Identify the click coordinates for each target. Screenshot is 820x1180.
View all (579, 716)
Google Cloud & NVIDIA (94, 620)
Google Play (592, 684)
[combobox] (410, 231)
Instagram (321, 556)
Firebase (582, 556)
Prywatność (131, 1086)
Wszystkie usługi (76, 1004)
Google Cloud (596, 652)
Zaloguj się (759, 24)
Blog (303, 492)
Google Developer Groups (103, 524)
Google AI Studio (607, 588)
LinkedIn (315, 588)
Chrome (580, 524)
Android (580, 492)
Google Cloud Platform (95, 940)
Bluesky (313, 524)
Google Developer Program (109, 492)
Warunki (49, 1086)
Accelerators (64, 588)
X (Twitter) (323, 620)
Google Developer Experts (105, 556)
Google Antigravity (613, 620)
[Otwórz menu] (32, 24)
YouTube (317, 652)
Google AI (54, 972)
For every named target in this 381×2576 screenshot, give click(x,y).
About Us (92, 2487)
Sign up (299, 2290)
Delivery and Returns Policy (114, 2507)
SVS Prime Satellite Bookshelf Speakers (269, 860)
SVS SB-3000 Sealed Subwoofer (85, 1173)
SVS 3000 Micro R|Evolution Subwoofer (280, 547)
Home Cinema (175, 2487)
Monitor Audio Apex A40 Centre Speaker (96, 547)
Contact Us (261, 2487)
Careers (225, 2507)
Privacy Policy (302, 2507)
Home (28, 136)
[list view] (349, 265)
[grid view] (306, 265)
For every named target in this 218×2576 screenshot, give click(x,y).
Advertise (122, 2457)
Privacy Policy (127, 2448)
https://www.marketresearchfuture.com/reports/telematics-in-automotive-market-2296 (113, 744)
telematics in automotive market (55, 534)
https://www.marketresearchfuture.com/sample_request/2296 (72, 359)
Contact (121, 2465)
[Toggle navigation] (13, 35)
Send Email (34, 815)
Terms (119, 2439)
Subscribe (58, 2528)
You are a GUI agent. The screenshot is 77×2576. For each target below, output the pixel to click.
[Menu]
^^^^^^^^^^^^^^^^
WHAT THE EXERCISE ASKS → List all lines from the entries that include the word "Subwoofer".

WORKED SOLUTION →
SVS SB-3000 Sealed Subwoofer (85, 1173)
SVS 3000 Micro R|Evolution Subwoofer (280, 547)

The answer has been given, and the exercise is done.